Treasury's actions may raise Medtronic's cost of financing without imperiling its deal or AbbVie's, Willens said.

Treasury stopped short of making the rules retroactive to deals that have been completed. Companies already reaping the benefits of a foreign tax address will face minimal changes except for the risk of a second round of earnings stripping.

"Taking a regulatory step was a big leap by the Treasury Department, yet they've only addressed part of the tax juice from U.S. companies inverting," said Steve Rosenthal, a senior fellow at the Urban Institute in Washington and a former corporate tax lawyer. "The earnings stripping remains a large problem."

David Woollcombe, a Toronto-based partner at McCarthy Tetrault LLP, said he doesn't see the regulations having much effect on deals or potential deals that are driven by a strong strategic rationale, as opposed to tax arbitrage.

The changes proposed will apply to pending and future deals and likely will diminish the tax advantage that U.S. companies have sought from an inversion, he said.
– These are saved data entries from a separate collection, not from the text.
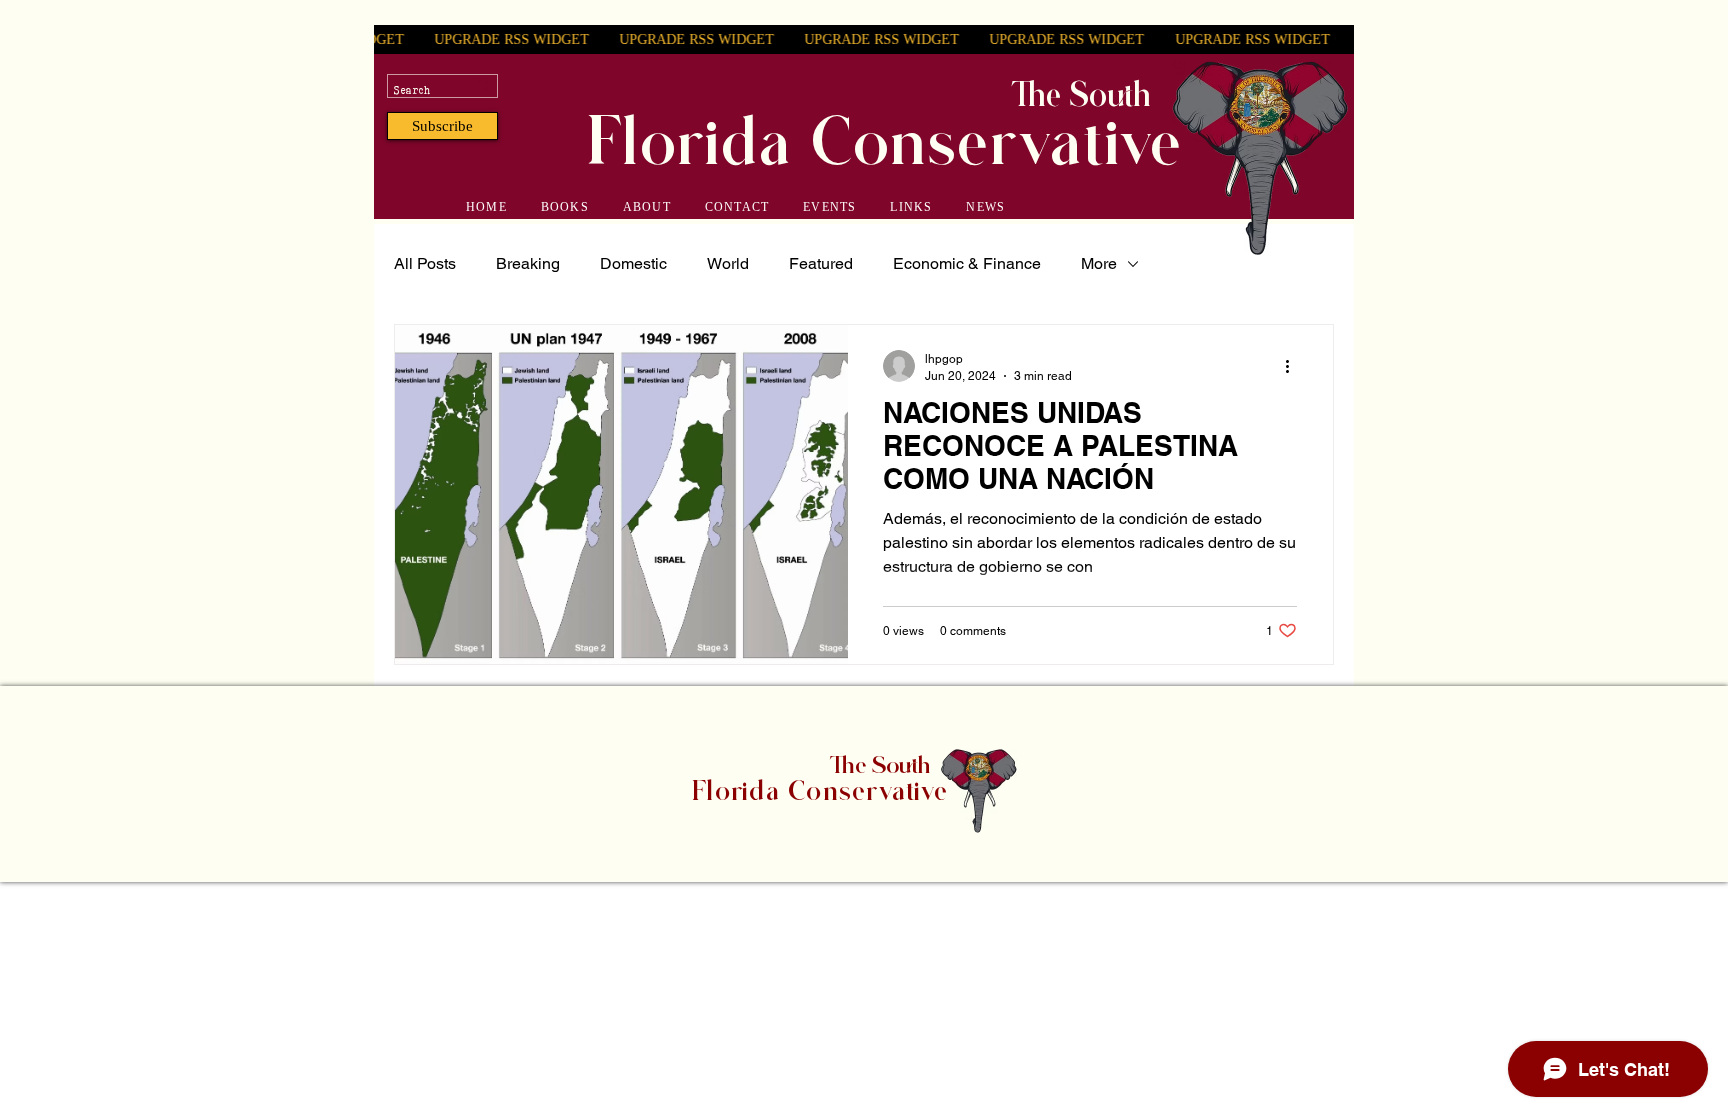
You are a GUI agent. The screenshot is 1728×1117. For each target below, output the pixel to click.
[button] (442, 126)
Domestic (633, 263)
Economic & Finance (967, 263)
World (728, 263)
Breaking (528, 263)
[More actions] (1294, 366)
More (1099, 263)
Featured (821, 263)
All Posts (425, 263)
"They are trying hard to plug a leaky boat with a series of stopgap measures, as the prospect of meaningful U.S. tax reform in the short term is very low," Woollcombe said in an email. "The Democrats need to be able to point to some action having been taken in advance of the mid-term elections as inversions have become a political lightning rod."

Under current law, U.S. companies that invert through a merger are still treated as domestic for tax purposes if the former U.S. company's shareholders own more than 80 percent of the combined company. The administration wants to reduce that 80 percent to 50 percent, which requires legislation.

In the absence of legislation, the Treasury Department looked for ways to make it harder for companies to get around the 80 percent limit.

The new rules seek to limit so-called spin versions, in which U.S. companies spin off units into a foreign company.

They also would restrict use of a technique known as skinnying down, in which companies make special dividends to reduce their size before a merger to meet the current law's requirements.

U.S. companies wouldn't be as able to seek out so-called old and cold foreign companies with cash and other passive assets as merger partners to meet the rules.